## Try it
Copy, in full, each line of the material that holds the word "Task".

## Source information
▼
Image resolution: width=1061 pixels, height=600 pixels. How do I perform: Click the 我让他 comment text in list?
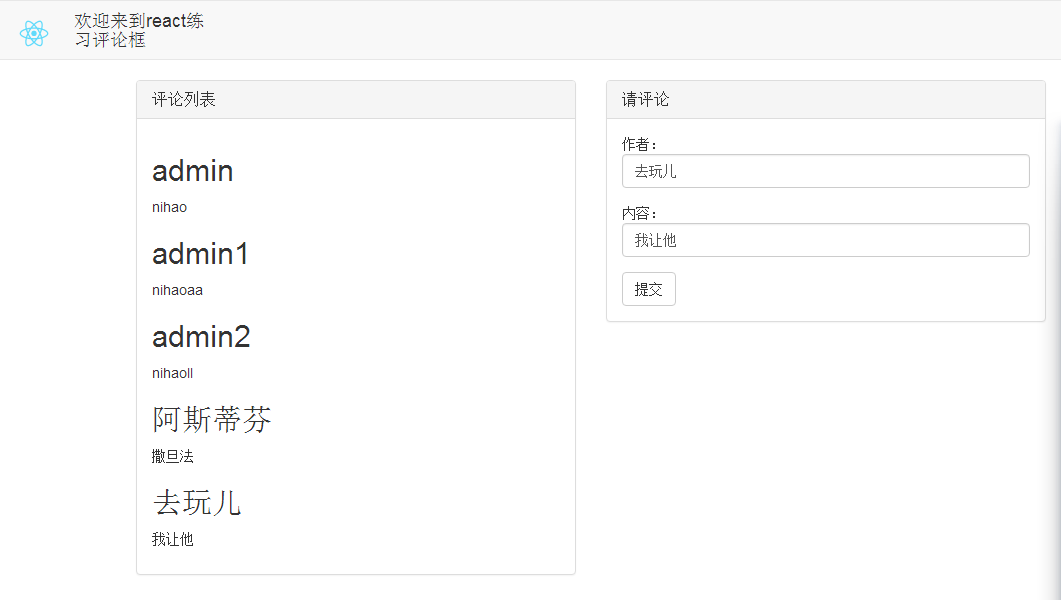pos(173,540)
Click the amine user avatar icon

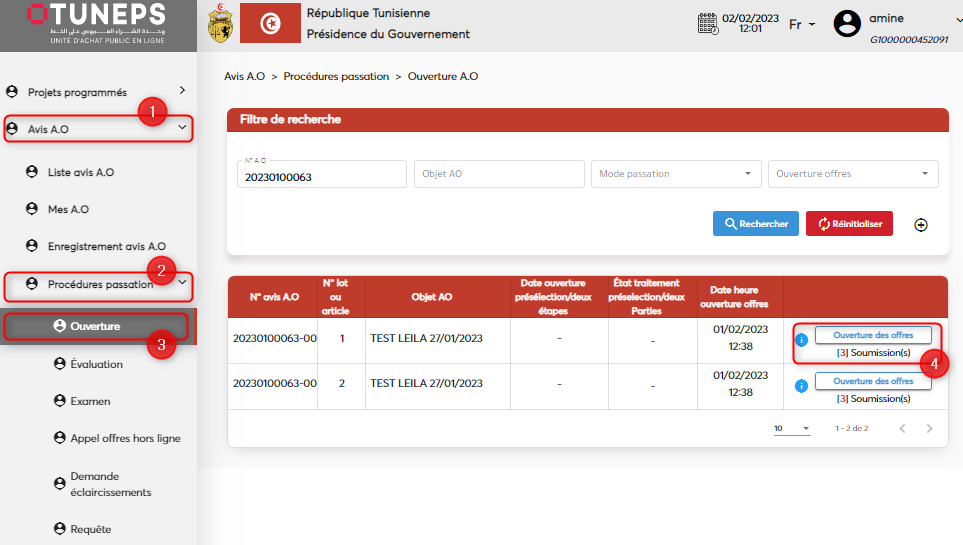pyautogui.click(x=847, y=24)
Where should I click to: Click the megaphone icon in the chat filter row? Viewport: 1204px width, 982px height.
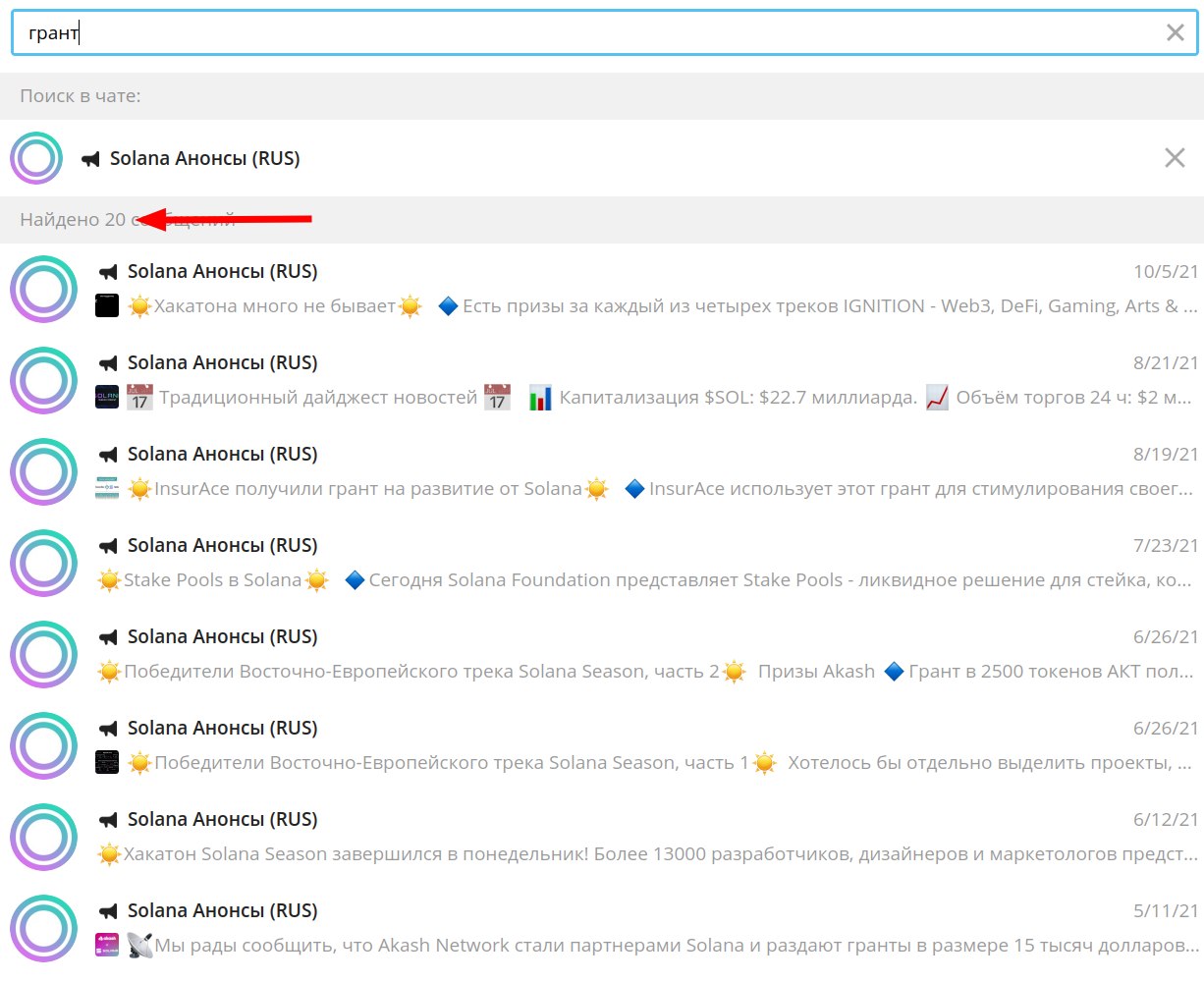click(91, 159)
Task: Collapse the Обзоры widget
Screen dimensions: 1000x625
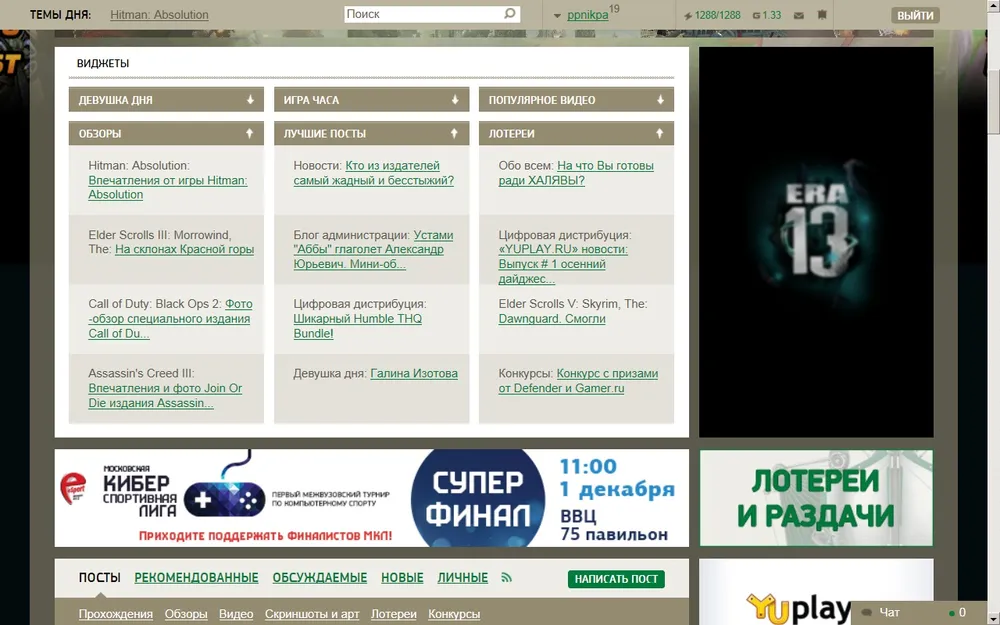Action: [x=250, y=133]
▲
▼
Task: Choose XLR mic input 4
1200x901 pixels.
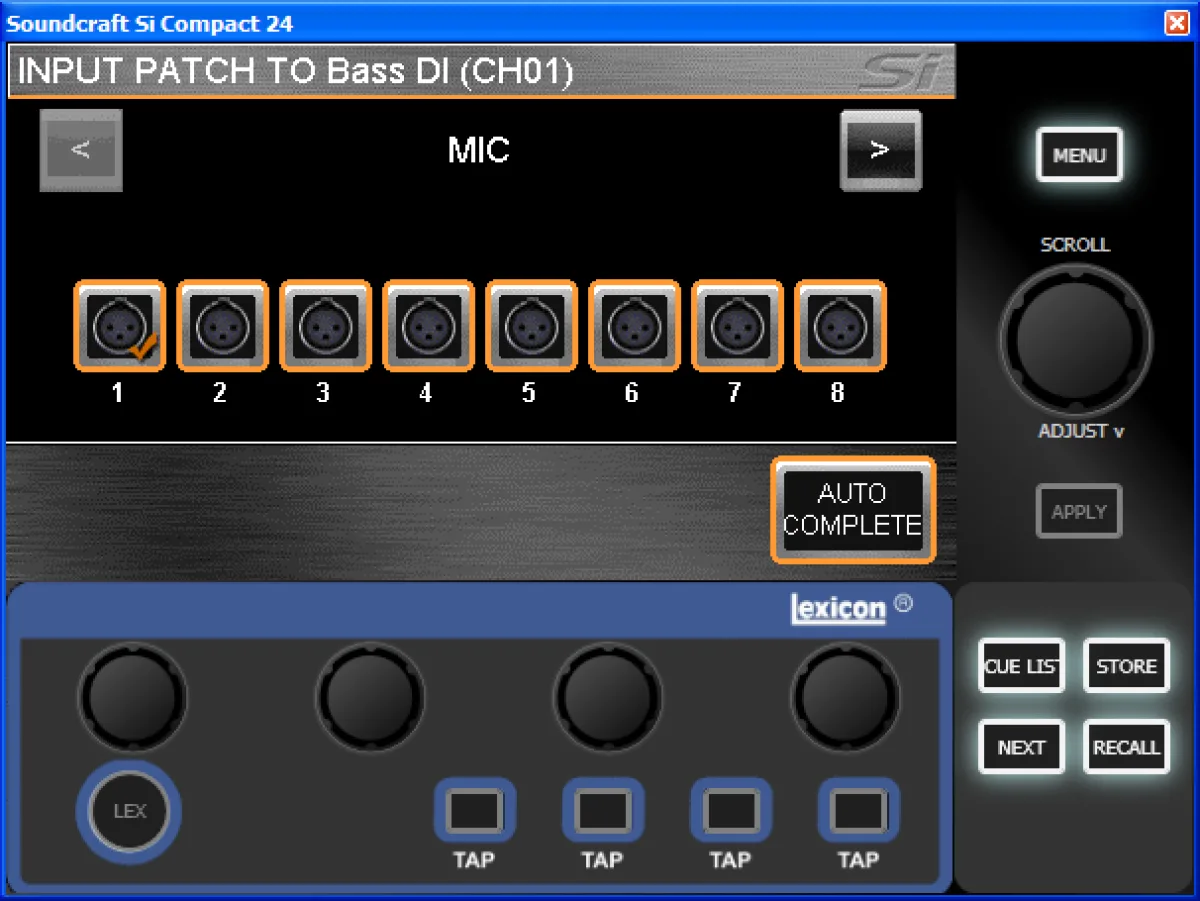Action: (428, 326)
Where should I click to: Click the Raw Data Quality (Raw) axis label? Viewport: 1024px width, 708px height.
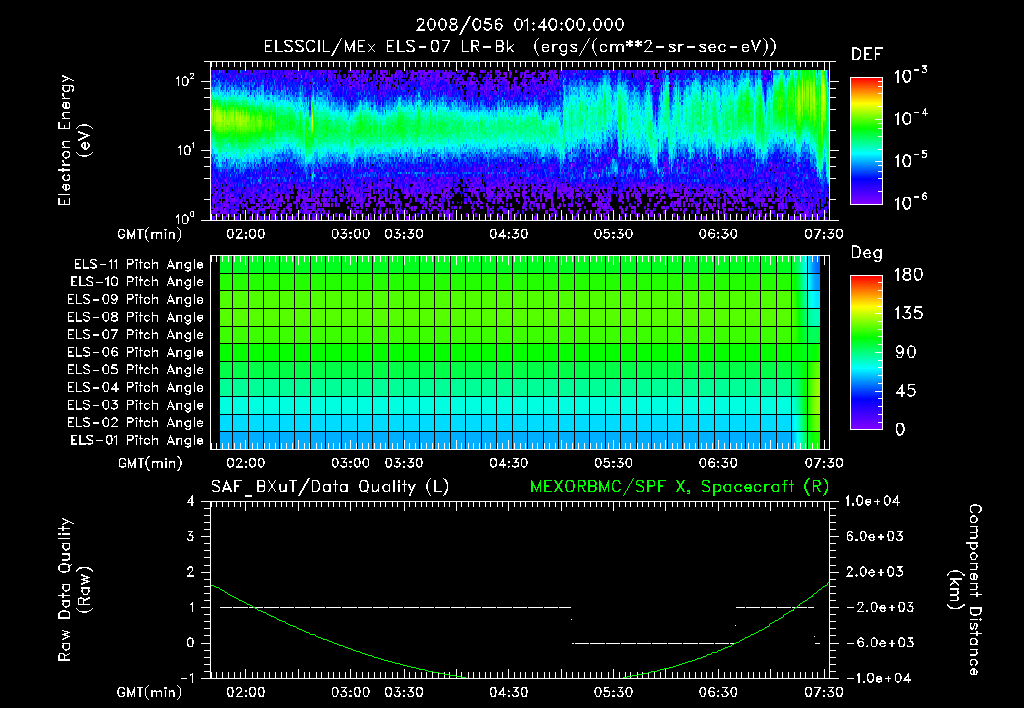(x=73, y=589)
▲
## Solution for this problem
Task: Collapse the Обзоры widget
Task: Choose XLR mic input 4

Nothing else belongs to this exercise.